He fell backward, unable to stop his body’s momentum. Snow sprayed around him as he sank into a low drift. The bundle beneath his coat squirmed and a head poked out. He managed to fumble with his arm enough to shove the head back in. No point in both of them freezing to death.
“Ada...” Her name escaped from him like an accusation. And a benediction. She had been his savior and his destruction.
Blackness crept into the edges of his vision, bled through him, then stole him away.
Chapter Two
“Mama?”
Ada’s heart pounded in her chest. The rough wood dug into her hand where it still rested on the door. She couldn’t speak. Couldn’t get her mind to work. It couldn’t be him.
Levi MacAllistair was serving time for robbing the Granger Bank. He could not be standing on her doorstep. She shook her head but kept her hand in place, afraid to remove it, afraid the memories of her past would rush in with the storm and she’d be lost to them forever.
“Mama!”
The urgency in Micah’s voice punched through the mess in her mind. She looked to his bedroom door, but he had returned to his perch on the sofa. Did the boy never listen to her?
“Get away from the window.”
He stayed put and for a brief moment anger cut through the miasma of emotions choking her. It had only been a vision. A ghost from years gone by. But Micah’s next words ruined that notion.
“There’s a dead man on our step.” Micah’s dark blue eyes grew wide and he looked at her. “Did you shoot him?”

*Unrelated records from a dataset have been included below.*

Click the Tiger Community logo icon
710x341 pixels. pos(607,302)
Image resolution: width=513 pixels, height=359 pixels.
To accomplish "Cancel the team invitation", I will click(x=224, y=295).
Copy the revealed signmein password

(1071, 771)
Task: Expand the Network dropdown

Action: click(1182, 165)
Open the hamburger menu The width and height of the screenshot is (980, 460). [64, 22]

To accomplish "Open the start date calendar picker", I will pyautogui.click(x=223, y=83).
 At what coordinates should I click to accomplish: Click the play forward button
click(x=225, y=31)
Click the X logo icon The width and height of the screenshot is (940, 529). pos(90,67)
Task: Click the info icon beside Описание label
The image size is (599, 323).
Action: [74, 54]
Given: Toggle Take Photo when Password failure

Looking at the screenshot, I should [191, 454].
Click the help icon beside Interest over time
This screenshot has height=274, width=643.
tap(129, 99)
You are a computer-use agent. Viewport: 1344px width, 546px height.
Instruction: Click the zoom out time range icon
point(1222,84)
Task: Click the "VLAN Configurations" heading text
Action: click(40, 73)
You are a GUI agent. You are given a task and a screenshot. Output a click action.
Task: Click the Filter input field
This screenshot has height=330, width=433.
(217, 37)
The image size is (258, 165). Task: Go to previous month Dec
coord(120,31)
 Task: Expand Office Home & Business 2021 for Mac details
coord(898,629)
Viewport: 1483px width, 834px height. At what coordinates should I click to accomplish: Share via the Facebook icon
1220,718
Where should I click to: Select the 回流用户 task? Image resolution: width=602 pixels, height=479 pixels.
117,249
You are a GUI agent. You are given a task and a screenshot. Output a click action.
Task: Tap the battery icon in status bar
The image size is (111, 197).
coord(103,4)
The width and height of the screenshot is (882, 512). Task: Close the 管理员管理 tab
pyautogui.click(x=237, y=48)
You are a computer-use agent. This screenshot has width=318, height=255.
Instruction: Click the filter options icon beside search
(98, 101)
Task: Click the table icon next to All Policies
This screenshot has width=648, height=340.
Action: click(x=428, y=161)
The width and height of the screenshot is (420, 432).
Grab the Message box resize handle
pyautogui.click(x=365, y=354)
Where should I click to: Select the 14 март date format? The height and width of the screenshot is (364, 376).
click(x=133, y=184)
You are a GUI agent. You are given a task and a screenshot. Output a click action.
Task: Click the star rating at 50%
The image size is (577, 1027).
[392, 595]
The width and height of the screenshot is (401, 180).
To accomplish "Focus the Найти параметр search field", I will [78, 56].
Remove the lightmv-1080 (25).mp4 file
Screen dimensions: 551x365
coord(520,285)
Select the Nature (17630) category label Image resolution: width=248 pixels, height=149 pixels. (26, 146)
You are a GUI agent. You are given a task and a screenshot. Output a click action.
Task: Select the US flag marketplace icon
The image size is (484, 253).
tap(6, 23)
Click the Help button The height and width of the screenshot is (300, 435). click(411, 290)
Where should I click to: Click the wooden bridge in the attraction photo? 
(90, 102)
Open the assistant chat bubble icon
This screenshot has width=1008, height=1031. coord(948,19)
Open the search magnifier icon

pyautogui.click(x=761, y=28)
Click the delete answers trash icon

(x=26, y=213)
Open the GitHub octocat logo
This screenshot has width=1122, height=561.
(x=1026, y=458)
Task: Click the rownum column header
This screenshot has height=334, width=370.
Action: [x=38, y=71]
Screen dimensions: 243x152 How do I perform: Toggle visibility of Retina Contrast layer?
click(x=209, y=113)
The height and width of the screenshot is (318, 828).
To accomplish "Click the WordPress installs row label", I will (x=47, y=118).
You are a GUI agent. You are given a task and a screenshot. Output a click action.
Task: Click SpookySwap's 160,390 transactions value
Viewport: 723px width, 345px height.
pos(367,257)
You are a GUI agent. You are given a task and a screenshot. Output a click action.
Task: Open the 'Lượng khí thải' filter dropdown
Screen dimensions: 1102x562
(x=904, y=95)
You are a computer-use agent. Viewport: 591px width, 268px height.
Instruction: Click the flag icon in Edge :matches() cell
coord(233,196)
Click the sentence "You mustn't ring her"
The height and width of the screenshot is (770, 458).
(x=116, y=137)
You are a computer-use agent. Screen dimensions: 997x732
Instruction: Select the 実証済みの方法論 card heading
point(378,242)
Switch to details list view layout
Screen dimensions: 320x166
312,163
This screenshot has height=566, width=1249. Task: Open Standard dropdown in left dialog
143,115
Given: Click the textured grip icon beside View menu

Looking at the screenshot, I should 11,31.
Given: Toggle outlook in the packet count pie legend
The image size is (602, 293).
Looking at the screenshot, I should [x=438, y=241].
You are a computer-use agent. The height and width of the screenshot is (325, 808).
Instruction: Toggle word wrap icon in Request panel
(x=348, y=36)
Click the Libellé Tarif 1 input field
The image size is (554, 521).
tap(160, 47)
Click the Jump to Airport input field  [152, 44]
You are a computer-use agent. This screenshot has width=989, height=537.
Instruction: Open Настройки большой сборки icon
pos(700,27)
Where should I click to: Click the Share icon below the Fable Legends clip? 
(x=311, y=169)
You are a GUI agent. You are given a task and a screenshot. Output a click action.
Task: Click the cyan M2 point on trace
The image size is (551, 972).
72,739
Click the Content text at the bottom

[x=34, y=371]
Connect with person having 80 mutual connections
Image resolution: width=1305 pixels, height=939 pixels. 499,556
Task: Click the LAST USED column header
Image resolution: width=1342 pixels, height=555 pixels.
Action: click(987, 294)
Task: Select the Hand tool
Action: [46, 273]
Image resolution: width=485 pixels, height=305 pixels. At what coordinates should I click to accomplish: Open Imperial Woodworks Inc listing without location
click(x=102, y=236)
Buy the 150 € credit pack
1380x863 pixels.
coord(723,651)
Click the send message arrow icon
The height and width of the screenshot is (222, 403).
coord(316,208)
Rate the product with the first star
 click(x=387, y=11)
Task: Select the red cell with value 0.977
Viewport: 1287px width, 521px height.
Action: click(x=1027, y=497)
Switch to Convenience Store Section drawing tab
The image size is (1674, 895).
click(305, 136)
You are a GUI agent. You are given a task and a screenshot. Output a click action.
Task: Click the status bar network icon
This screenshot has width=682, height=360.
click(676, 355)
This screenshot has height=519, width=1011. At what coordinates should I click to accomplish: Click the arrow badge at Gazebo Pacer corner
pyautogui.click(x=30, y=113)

She shook her head, in answer to both his question and his claim. Levi MacAllistair had stood on the other side of that door alive and well, wearing the same smile he’d worn when he’d run into her as he stumbled out of the Broken Deuce Saloon nine years earlier. She would have fallen had he not caught her in his arms. They had done an impromptu dance in the middle of the street until he’d found his balance. Then he’d looked down at her and smiled.
And she’d been lost.
In one swift second, that smile had made her forget all about Harlan Baxter. All about the debt she’d owed his family when his mother had taken Ada in years earlier, after her own parents had died within months of each other, leaving her alone. And all about the expectation that she would marry Harlan and make her position in the Baxter family a permanent one.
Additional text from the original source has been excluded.